What you need to do » Retype the listing that follows without a single change.
== Segment start ==
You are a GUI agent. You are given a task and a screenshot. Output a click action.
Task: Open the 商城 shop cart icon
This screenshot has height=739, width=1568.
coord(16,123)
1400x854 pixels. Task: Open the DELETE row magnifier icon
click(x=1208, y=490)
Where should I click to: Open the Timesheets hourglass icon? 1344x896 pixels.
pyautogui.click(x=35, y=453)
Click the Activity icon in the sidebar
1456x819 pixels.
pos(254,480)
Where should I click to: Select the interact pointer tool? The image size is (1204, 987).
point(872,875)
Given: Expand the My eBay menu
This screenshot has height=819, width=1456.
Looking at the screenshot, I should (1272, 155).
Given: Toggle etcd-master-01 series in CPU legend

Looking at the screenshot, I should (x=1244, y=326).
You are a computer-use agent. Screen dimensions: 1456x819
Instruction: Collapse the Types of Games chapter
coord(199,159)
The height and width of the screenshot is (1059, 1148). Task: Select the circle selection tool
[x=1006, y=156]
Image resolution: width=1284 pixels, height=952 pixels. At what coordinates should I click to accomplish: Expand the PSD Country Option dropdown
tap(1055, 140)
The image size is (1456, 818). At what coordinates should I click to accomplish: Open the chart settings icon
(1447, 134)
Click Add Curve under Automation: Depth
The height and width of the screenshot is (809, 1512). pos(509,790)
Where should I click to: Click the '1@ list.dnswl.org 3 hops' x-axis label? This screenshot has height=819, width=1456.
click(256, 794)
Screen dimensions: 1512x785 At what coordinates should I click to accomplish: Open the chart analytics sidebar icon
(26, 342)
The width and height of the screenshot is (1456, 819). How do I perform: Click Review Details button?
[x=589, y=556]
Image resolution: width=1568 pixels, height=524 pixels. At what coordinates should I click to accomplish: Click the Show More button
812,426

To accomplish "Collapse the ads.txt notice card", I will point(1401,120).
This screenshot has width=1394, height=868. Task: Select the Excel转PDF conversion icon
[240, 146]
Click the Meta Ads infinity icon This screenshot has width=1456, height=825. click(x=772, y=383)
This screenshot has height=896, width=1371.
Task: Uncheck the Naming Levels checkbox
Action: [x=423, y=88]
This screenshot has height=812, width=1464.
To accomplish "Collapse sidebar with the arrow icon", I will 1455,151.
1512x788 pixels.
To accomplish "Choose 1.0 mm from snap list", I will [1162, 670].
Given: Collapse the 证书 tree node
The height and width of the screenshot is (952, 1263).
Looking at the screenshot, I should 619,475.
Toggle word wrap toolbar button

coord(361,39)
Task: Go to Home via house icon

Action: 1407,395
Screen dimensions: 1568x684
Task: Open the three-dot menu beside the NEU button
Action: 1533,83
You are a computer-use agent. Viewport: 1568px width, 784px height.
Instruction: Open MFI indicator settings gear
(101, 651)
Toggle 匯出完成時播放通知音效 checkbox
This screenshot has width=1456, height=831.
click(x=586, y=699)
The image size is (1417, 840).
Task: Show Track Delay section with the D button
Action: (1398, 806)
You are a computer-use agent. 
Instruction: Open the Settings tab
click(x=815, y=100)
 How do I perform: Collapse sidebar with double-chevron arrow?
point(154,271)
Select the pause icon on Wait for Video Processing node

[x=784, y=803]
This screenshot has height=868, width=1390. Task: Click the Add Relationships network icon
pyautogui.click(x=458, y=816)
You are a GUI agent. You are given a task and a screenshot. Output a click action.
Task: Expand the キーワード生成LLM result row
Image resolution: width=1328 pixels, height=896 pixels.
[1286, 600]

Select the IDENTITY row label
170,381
== Segment end ==
Result »
You are a GUI agent. You are given a task and a screenshot. Output a click action.
Task: Open the 商城 shop cart icon
This screenshot has height=739, width=1568.
coord(16,123)
1400x854 pixels. Task: Open the DELETE row magnifier icon
click(x=1208, y=490)
Where should I click to: Open the Timesheets hourglass icon? 1344x896 pixels.
pyautogui.click(x=35, y=453)
Click the Activity icon in the sidebar
1456x819 pixels.
pos(254,480)
Where should I click to: Select the interact pointer tool? The image size is (1204, 987).
point(872,875)
Given: Expand the My eBay menu
This screenshot has height=819, width=1456.
Looking at the screenshot, I should (1272, 155).
Given: Toggle etcd-master-01 series in CPU legend

Looking at the screenshot, I should (x=1244, y=326).
You are a computer-use agent. Screen dimensions: 1456x819
Instruction: Collapse the Types of Games chapter
coord(199,159)
The height and width of the screenshot is (1059, 1148). Task: Select the circle selection tool
[x=1006, y=156]
Image resolution: width=1284 pixels, height=952 pixels. At what coordinates should I click to accomplish: Expand the PSD Country Option dropdown
tap(1055, 140)
The image size is (1456, 818). At what coordinates should I click to accomplish: Open the chart settings icon
(1447, 134)
Click Add Curve under Automation: Depth
The height and width of the screenshot is (809, 1512). pos(509,790)
Where should I click to: Click the '1@ list.dnswl.org 3 hops' x-axis label? This screenshot has height=819, width=1456.
click(256, 794)
Screen dimensions: 1512x785 At what coordinates should I click to accomplish: Open the chart analytics sidebar icon
(26, 342)
The width and height of the screenshot is (1456, 819). How do I perform: Click Review Details button?
[x=589, y=556]
Image resolution: width=1568 pixels, height=524 pixels. At what coordinates should I click to accomplish: Click the Show More button
812,426

To accomplish "Collapse the ads.txt notice card", I will point(1401,120).
This screenshot has width=1394, height=868. Task: Select the Excel转PDF conversion icon
[240, 146]
Click the Meta Ads infinity icon This screenshot has width=1456, height=825. click(x=772, y=383)
This screenshot has height=896, width=1371.
Task: Uncheck the Naming Levels checkbox
Action: [x=423, y=88]
This screenshot has height=812, width=1464.
To accomplish "Collapse sidebar with the arrow icon", I will 1455,151.
1512x788 pixels.
To accomplish "Choose 1.0 mm from snap list", I will [1162, 670].
Given: Collapse the 证书 tree node
The height and width of the screenshot is (952, 1263).
Looking at the screenshot, I should 619,475.
Toggle word wrap toolbar button

coord(361,39)
Task: Go to Home via house icon

Action: 1407,395
Screen dimensions: 1568x684
Task: Open the three-dot menu beside the NEU button
Action: 1533,83
You are a computer-use agent. Viewport: 1568px width, 784px height.
Instruction: Open MFI indicator settings gear
(101, 651)
Toggle 匯出完成時播放通知音效 checkbox
This screenshot has width=1456, height=831.
click(x=586, y=699)
The image size is (1417, 840).
Task: Show Track Delay section with the D button
Action: (1398, 806)
You are a computer-use agent. 
Instruction: Open the Settings tab
click(x=815, y=100)
 How do I perform: Collapse sidebar with double-chevron arrow?
point(154,271)
Select the pause icon on Wait for Video Processing node

[x=784, y=803]
This screenshot has height=868, width=1390. Task: Click the Add Relationships network icon
pyautogui.click(x=458, y=816)
You are a GUI agent. You are given a task and a screenshot. Output a click action.
Task: Expand the キーワード生成LLM result row
Image resolution: width=1328 pixels, height=896 pixels.
[1286, 600]

Select the IDENTITY row label
170,381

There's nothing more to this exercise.